Handle the coin by the edges only.
There is never any good reason to touch the front or the back of a coin with your fingertips. Even when your fingers are clean, any little bit of dirt, oil, or grit can damage the surface. Pick the coin up with your primary hand (most people are right-handed), using your thumb and forefinger to hold the coin securely. Always keep the coin above your soft cloth or tray, leaning in towards the coin rather than drawing the coin towards your face. Be sure to keep the coin away from your breath-stream, too. (See the next tip for details.)
If you are looking at a loose coin at a coin show or at a dealer's shop, be aware of any felt-lined coin tray or other soft surface the dealer may provide, and be sure to hold the coin over it when you pick it up. Most dealers put their coins in some kind of holder, at least a cardboard 2x2, but from time-to-time you may have to hold a loose coin without any drop protection.
In this case, use your other hand as a "catch-guard," holding your cupped left hand slightly below the coin so that if you do drop it, your other hand will catch it.
Never under any circumstances touch the surface of someone else's coin, even if the coin is a crappy, well-circulated, low-cost specimen in someone's junk box. Having respect for other people's coins is the number one point of etiquette to observe at coin shows, coin clubs, and in dealer shops.
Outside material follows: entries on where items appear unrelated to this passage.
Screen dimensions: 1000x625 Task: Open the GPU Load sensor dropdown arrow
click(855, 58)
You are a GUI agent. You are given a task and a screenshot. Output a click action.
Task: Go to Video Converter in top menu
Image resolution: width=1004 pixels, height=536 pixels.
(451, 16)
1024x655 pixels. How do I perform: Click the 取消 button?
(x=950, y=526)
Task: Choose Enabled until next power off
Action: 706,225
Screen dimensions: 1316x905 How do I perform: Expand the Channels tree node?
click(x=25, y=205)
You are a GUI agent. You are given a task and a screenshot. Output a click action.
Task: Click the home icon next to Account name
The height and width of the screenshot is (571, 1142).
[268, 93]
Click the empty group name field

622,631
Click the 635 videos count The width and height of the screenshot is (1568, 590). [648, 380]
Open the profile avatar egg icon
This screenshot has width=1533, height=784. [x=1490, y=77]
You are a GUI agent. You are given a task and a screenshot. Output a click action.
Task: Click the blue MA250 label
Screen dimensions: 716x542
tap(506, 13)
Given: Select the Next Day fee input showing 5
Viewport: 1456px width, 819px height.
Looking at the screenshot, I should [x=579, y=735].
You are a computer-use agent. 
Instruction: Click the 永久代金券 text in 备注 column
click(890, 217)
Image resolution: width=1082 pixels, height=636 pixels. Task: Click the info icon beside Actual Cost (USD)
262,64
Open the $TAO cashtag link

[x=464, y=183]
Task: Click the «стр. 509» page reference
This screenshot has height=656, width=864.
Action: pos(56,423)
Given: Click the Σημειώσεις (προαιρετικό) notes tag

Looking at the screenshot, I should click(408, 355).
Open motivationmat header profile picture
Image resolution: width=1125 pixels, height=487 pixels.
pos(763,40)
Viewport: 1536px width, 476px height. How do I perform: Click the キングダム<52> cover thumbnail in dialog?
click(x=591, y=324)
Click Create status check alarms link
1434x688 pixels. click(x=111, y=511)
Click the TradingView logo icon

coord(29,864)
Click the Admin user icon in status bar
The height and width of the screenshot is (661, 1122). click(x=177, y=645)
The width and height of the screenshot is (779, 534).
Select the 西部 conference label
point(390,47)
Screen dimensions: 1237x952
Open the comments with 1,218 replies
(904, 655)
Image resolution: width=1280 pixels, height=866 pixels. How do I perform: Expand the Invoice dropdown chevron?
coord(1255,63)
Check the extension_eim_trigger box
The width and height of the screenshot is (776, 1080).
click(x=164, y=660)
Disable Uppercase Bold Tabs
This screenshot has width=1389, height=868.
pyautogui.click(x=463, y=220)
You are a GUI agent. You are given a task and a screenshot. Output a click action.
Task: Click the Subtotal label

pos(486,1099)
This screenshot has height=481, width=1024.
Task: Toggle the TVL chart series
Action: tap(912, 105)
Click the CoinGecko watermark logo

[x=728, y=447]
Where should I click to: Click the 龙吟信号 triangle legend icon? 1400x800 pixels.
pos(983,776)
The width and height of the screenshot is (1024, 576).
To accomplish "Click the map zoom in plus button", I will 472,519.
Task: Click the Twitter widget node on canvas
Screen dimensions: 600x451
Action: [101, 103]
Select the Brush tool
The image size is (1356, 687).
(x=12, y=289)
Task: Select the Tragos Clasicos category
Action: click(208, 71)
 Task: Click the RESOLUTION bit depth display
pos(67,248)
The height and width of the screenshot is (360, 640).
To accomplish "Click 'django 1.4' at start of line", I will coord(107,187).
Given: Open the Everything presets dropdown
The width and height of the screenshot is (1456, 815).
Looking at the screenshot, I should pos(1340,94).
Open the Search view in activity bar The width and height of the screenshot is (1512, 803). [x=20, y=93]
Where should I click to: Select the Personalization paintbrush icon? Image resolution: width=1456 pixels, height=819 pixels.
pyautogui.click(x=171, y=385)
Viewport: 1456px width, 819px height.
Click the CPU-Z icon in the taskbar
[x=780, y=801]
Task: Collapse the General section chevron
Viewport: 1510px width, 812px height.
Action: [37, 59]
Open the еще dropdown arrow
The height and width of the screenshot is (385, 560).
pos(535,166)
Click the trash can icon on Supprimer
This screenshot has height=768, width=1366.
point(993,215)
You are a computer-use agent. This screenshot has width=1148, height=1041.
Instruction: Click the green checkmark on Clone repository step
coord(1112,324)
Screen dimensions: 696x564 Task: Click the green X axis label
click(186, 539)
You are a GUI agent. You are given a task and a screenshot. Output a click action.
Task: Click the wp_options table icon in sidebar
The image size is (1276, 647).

Do not spit on your coins.
As obvious as this seems to be, I see people spitting on coins all the time at coin shows. When you talk, little tiny flecks of saliva spew forth from your mouth, some of which can land on unprotected coins. This is often the cause of spotting that you see on some copper, silver, and Proof coins. When you hold a loose coin, keep it well away from your breath-stream.
Although breathing on it probably won't damage it (it might depend on what you've been drinking), oftentimes people are chatting while looking at coins, so make it a habit to hold the coin out of your flow of breath (and spittle.)
Handling Proof Coins
Unlike regular business strike coins, especially ones that have already been circulated, Proof coins present a special challenge for who people decide to handle them outside their capsules or protective packaging. Because most modern Proof coins have pristine, mirror-like surfaces, any tiny imperfection is a disaster for these coins. Special care must be taken if you feel you have to handle them.
Establish a sterile work-space
I don't mean "sterile" in the medical sense, but you do need a very clean, lint-free, dust-free space. Make sure your hands and fingers are very clean, and have everything ready in advance for whatever you plan to do. If you're photographing the coin, have the camera set up and ready. If you're examining the coin, have your microscope or loupe or magnifier close at hand with the lighting already established. If you're planning to move the coin from the official United States Mint packaging to a capsule, have the capsule open and ready. You want to minimize the time that the Proof coin is exposed to the open environment.
Additionally, you may want to use soft cotton gloves to handle your proof coins if you would feel more comfortable doing this. Remember, to be extremely careful since your proof coin could slip out of your hands since you are wearing gloves.
Hold your breath.
Okay, literally holding your breath is probably a bad idea, but don't breath on the coin, and especially do not talk or chew gum at all while the Proof coin is exposed to the air. Make the exposure as brief and safe as possible. Proof coins have very fragile surfaces, and you will lose several grade points if the surface gets damaged by something that eats into or scratches it.
Coin Handling Summary
Handling coins doesn't need to be a frightening experience.